Rookie second baseman Jurickson Profar of the Texas Rangers laughs after a teammate smeared shaving cream on his face in celebration after Profar was 2-for-4 with a home run during his MLB debut against the Cleveland Indians at Progressive Field in Cleveland, Ohio. (Photo by Jason Miller/Getty Images)
Saturday, hot prospect Jurickson Profar debuted with the Rangers and homered in his first at-bat in the majors. But considering the club's long-term contract commitments, nobody seems to know where Profar's future lies.
There used to be a saying in the English-speaking world ... taking coals to Newcastle.
Now most famous for Newcastle Brown Ale and the Newcastle United football club, Newcastle was granted a sort of coal monopoly in the 16th Century; thus, "taking coals to Newcastle" became a metaphor for redundancy, for sending a commodity somewhere that's already got that commodity in abundance.
You don't often see that phrase any more, but it was still common in the middle of the 20th Century. Or so I've read.
There were, entering this season, two brilliant 19-year-old shortstops ticketed for the minor leagues. There are still two, the same two: Texas's Jurickson Profar and Baltimore's Manny Machado. The Orioles have a place for Machado, already. The Rangers do not have an obvious place for Profar, because of course they've already got a great young (if not as ridiculously young) shortstop in Elvis Andrus.
Nevertheless, last weekend the Rangers summoned Profar from the minors. Sunday, he debuted in the majors and, in his very first at-bat, hit a home run. Which led to an obvious question.
Considering that the Rangers already have a really good shortstop, and considering they've also got a second baseman with a long, long-term contract, what on Earth should the Rangers do with Jurickson Profar?
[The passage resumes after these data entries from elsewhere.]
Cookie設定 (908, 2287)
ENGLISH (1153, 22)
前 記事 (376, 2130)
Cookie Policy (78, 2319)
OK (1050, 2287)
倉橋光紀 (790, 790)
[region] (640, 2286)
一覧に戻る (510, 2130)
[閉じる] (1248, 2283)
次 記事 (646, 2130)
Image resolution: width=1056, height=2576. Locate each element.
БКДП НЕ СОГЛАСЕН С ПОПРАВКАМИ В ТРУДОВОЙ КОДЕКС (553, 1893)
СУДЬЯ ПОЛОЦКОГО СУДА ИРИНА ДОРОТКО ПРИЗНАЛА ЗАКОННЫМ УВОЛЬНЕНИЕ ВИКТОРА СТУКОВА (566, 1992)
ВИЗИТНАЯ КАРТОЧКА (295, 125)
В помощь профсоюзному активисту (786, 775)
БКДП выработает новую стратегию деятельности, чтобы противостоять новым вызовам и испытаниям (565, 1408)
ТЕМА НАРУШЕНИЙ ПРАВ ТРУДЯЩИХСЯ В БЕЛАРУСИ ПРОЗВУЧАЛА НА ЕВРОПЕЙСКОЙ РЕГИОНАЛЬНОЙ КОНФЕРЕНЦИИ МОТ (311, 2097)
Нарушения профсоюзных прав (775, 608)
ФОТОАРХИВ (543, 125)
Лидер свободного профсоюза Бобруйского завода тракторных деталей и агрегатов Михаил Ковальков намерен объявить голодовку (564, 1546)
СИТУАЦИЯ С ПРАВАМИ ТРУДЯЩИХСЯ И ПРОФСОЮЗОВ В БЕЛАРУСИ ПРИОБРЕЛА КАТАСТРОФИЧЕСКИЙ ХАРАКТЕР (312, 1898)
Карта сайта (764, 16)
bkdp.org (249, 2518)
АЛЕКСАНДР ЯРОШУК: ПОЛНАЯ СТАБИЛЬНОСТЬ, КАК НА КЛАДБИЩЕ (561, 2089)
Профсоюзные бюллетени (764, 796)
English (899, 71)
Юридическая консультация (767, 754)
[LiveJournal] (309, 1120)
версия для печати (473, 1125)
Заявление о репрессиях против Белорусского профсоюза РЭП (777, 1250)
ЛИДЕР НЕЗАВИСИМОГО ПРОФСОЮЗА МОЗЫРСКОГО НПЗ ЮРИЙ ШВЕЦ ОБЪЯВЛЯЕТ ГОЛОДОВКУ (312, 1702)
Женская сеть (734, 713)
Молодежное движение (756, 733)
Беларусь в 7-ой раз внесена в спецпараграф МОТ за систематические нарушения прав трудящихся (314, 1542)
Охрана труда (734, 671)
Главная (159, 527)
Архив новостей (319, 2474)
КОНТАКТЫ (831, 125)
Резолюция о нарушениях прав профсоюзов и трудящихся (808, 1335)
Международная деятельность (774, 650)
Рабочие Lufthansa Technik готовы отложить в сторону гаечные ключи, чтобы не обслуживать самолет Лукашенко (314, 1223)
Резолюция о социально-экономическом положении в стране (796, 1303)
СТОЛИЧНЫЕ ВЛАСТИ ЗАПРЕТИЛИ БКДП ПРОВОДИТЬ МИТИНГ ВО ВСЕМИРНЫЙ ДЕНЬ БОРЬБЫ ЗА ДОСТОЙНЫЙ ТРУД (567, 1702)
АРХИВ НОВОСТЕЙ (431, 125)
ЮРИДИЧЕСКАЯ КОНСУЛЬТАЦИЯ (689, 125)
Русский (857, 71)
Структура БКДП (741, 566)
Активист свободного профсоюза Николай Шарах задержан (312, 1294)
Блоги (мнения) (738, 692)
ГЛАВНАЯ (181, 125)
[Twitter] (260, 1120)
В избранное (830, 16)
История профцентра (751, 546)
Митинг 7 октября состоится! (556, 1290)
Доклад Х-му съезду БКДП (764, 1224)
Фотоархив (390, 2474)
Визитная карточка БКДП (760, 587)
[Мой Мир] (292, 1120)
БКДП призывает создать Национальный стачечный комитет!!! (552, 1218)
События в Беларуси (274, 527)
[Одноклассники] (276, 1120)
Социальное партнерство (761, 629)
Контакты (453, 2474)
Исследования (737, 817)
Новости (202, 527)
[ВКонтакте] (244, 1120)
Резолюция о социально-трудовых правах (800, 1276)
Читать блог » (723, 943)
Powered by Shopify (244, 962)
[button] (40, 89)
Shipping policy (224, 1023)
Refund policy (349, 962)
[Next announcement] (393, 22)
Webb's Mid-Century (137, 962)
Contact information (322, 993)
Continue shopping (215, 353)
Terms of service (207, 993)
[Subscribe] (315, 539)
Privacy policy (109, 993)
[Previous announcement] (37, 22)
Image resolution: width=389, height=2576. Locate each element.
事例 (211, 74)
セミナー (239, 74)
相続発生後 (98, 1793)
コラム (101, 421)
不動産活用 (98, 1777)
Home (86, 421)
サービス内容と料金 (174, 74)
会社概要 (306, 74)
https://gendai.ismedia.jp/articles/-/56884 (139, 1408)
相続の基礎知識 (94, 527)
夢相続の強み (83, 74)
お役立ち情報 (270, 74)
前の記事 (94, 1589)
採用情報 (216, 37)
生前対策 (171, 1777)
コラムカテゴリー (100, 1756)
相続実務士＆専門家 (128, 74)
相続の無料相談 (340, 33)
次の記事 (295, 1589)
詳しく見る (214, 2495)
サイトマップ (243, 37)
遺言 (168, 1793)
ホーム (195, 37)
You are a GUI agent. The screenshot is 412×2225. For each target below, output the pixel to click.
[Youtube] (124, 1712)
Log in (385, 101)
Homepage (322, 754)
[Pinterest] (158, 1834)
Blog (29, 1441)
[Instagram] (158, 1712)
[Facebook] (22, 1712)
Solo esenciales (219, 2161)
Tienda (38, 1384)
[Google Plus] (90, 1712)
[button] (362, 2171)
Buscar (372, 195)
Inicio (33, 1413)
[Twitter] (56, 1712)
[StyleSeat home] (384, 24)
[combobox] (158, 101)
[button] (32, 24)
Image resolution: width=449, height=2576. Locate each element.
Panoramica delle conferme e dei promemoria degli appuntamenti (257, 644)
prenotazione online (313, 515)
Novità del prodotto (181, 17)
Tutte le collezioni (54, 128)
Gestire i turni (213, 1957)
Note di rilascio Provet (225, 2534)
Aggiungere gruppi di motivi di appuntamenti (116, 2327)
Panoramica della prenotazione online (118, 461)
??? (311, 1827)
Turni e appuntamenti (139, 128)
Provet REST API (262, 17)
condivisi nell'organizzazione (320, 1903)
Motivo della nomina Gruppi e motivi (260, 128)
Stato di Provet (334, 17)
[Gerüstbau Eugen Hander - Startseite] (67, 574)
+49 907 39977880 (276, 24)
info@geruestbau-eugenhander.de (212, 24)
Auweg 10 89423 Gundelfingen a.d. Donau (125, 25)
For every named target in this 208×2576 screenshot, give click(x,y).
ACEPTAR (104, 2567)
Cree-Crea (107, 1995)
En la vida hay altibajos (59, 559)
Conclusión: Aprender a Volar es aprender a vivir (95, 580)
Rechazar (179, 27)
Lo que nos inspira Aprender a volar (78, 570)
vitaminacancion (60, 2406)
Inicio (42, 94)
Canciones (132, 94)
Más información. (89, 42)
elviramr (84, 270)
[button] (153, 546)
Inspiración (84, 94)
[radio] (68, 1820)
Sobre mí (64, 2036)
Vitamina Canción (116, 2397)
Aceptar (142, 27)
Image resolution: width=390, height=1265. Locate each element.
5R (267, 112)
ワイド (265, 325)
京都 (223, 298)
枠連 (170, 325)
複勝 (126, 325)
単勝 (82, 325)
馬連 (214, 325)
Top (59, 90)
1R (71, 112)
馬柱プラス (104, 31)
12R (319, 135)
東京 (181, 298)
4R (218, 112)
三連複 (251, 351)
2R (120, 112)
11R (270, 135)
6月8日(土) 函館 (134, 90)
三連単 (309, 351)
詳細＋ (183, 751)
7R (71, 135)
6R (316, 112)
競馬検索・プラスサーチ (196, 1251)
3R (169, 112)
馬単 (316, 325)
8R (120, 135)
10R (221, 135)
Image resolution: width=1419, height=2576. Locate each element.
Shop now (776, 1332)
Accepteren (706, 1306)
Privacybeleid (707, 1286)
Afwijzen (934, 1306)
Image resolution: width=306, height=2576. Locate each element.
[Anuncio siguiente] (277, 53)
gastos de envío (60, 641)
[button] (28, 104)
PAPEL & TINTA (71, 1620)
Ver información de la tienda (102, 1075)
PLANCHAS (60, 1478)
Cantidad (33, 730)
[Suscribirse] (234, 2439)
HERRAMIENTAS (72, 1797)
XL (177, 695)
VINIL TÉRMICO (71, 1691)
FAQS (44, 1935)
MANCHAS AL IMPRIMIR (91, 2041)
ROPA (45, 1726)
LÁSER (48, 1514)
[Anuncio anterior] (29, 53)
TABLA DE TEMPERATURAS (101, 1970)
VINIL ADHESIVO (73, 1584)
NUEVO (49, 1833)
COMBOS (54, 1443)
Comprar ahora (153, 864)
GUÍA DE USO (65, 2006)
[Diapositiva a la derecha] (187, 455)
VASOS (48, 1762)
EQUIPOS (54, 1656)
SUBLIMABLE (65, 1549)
Right now, it seems that he'll fill in here and there, and probably won't play a big role -- if he's on the roster at all -- during the Rangers' postseason run.
Still, it's hard to avoid wondering what Jurickson's future looks like, in 2013 and beyond. And it's not easy to figure, considering all the moving parts. Here are a few of the players who bear upon this matter, with the last season they're under team control and the amount of money they'll make from 2013 through that last season ...
You know what, though? I could have included a bunch of other guys, too. Outfielders. Because it's perfectly conceivable that one of those guys moves to the outfield, replacing one of the current outfielders I haven't mentioned. In the short term, though, Craig Gentry and Nelson Cruz are locked up through next season. Josh Hamilton isn't, but if he leaves he'll presumably be replaced by hot prospect Leonys Martin, who has torn up the Pacific Coast League this season.
In the short term, of course, the Rangers don't have to do anything at all. Nothing difficult, anyway. At the moment, Profar's a spare part and that's all he should be. His numbers in Class AA this season were outstanding for a 19-year-old shortstop, of course. But what do those numbers look like in the majors? Less than stellar, we may assume. Better than what Michael Young's done this season? Sure. But if the goal is to get Young out of the lineup, that slot should go to Leonys Martín rather than Profar. In the short term.
In the same vein, there's no immediate need to do anything at all with Profar, except send him to Triple-A Round Rock next spring. There's nothing wrong with maybe delaying the starting of arbitration clock for an extra year, and there's nothing with seeing if maybe Michael Young can remember how to hit. Considering, you know, he's going to earn $16 million next season.
Really, that's the easy part. The hard part comes later, when it's clear that Profar's ready to post big numbers in the Big Boy League, and Andrus is still under team control. With Young gone, one way or the other, Kinsler could become the DH (even without the numbers you'd like to see), with Profar taking over at second base. But is that the best use of Profar's considerable talents? Or should the Rangers trade Andrus this winter -- with his value still extraordinarily high -- and hand Profar the shortstop job, caution flung into the wind?
Maybe there is a right answer. But even if there is, it would be difficult to navigate the required path through the thicket of relevant contracts and players and agents and egos and front-office executives, all of them with a stake in the proceedings.
Which is what the Rangers will probably do what teams usually do in these situations: Nothing. It's easier to sit on your hands, and serve at the mercy of the Fates. If Andrus or Kinsler gets hurt sometime between now and Opening Day 2014, problem solved! (Sort of.)
If Michael Young, everybody's favorite team player, retires à la Gil Meche, problem solved.
In the medium term. In the long term, the Rangers probably will have to decide who they want playing shortstop in 2014 and (maybe) beyond. But a lot can happen before they make that decision. They do have to decide, though, if they want to make that decision, or have it made for them.